Abbildung 1: Aesculus hippocastanum in voller Blüte
2 Krankheitsbild
Punktuelle rostbraune Leckstellen bzw. Ausflussflecken am Stamm oder im Kronenbereich sowie Längsrisse in der Rinde sind typische Anzeichen für eine Infektion mit Pae. Charakteristische Anzeichen in der Baumkrone sind schütteres Laub und absterbende Äste, wobei anfänglich nur einzelne Äste betroffen sind, im Verlauf der Krankheit aber auch ganze Kronenteile absterben können (DUJESIEFKEN 2008; WERRES & WAGNER 2015). Der Verdacht stützt sich zunächst auf die makroskopische Einschätzung während der Baumkontrolle. Im weiteren Verlauf wird die Entwicklung beobachtet und bei Unsicherheit zum Pathogenverdacht eine Labordiagnostik durchgeführt (MELZER et al. 2019). Unter den beschriebenen Leckstellen ist eine intensive orangebraune bis rötliche Färbung des Bastes zu erkennen. Ältere Leckstellen trocknen ein, verfärben sich schwärzlich und können dann leichter übersehen werden. Ist der Befall bereits fortgeschritten und verlaufen die Leckstellen streifenförmig an der Rinde, ist das darunter gelegene Gewebe meist weiträumig abgestorben (Abbildung 2) (SCHRÖDER 2010; DUJESIEFKEN 2018).
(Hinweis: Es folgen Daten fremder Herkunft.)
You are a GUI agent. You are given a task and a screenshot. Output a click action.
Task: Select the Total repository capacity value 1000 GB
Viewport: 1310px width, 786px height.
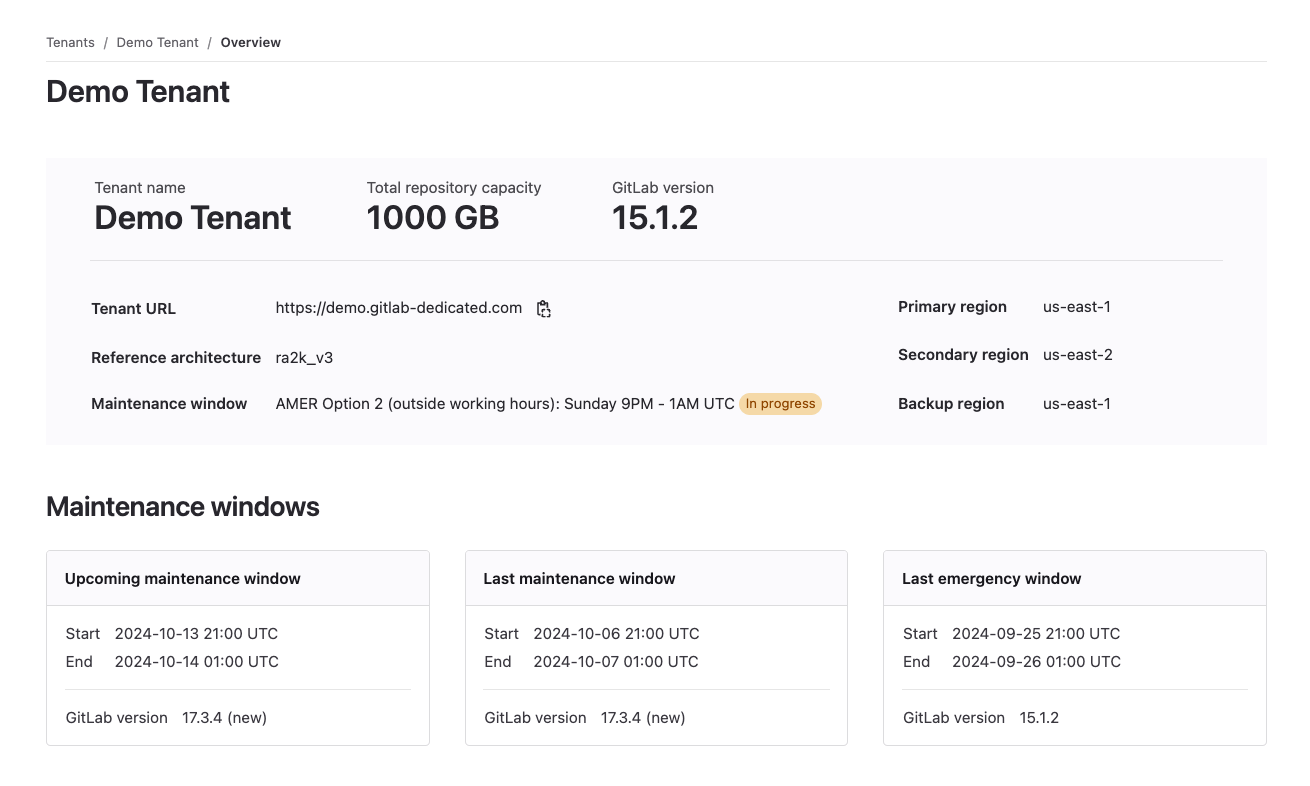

Abbildung 2: Eine frische sowie zahlreiche ältere typische P. syringae pv. aesculi - Leckstellen
Im Winter 2011/2012 wurde ein neues Krankheitsbild beobachtet, das mit einer Folgeinfektion durch Sekundärerreger einhergeht (GAISER 2012). Diese Komplexkrankheit mündet überwiegend in Fällungen der massiv geschädigten oder abgestorbenen Rosskastanien und wird in Hamburg seit 2013 verstärkt beobachtet. Neben den schwärzlichbraunen Leckstellen wurden in den Wintermonaten zahlreiche fruktifizierende, holzzersetzende Pilze ausgemacht (GAISER et al. 2013). Dieses zuvor unbekannte Schadbild an der Rosskastanie macht die neuartige Komplexkrankheit aus und die Pilze sind als Hauptverursacher des Komplexschadens einzustufen (MÜLLER-NAVARRA et al. 2014). Das Schadbild wurde anfänglich nur bei A. carnea beobachtet, aber es ist inzwischen auch bei A. hippocastanum weit verbreitet, wenn auch in geringerem Ausmaß. Vitale Weißblühende Rosskastanien scheinen die Bakterien-Nekrosen besser eingrenzen zu können als die Rotblühenden (GAISER & DUJESIEFKEN 2012). Zahlreiche Pilzfruchtkörper, am Stamm oder im Kronenbereich, signalisieren eine fortgeschrittene Weißfäule. (Abbildung 3)
Häufig vorgefundene Sekundärerreger sind der Austernseitling (Pleurotus ostreatus), der Samtfußrübling (Flammulina velutipes), der violette Knorpelschichtpilz (Chondrostereum purpureum) oder der runzelige Schichtpilz (Stereum rugosum), seltener der Krause Adernzähling (Pilcatura crispa), der Hallimasch (Armillaria spp.) oder der Fleischrote Gallertbecher (Ascocoryne sarcoides) (DUJESIEFKEN et al. 2016). In der Regel sind es mindestens zwei oder drei unterschiedliche Pilzarten, die zur selben Zeit oder aufeinanderfolgend fruktifizieren (GAISER et al. 2013; DUJESIEFKEN 2018).